■ Problem to solve: Below are the records. Retype exactly the lines between the lines holding "You are a GUI" and "Förslag på djurnamn (16, 2476)", inclusive.

■ Data section:
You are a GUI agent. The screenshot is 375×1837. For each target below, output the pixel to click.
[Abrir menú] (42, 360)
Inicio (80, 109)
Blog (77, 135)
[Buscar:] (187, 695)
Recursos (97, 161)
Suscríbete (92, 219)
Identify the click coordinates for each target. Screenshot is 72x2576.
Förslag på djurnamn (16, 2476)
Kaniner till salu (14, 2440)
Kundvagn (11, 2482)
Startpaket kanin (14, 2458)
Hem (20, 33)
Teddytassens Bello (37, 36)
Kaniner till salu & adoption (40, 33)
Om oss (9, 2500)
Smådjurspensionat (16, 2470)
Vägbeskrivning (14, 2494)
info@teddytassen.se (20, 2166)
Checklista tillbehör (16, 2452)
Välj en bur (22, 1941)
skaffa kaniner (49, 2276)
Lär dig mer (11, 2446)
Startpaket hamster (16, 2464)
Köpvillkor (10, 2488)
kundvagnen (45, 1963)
==
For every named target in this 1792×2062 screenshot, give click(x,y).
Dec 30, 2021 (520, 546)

■ Answer to this problem:
You are a GUI agent. The screenshot is 375×1837. For each target below, output the pixel to click.
[Abrir menú] (42, 360)
Inicio (80, 109)
Blog (77, 135)
[Buscar:] (187, 695)
Recursos (97, 161)
Suscríbete (92, 219)
Identify the click coordinates for each target. Screenshot is 72x2576.
Förslag på djurnamn (16, 2476)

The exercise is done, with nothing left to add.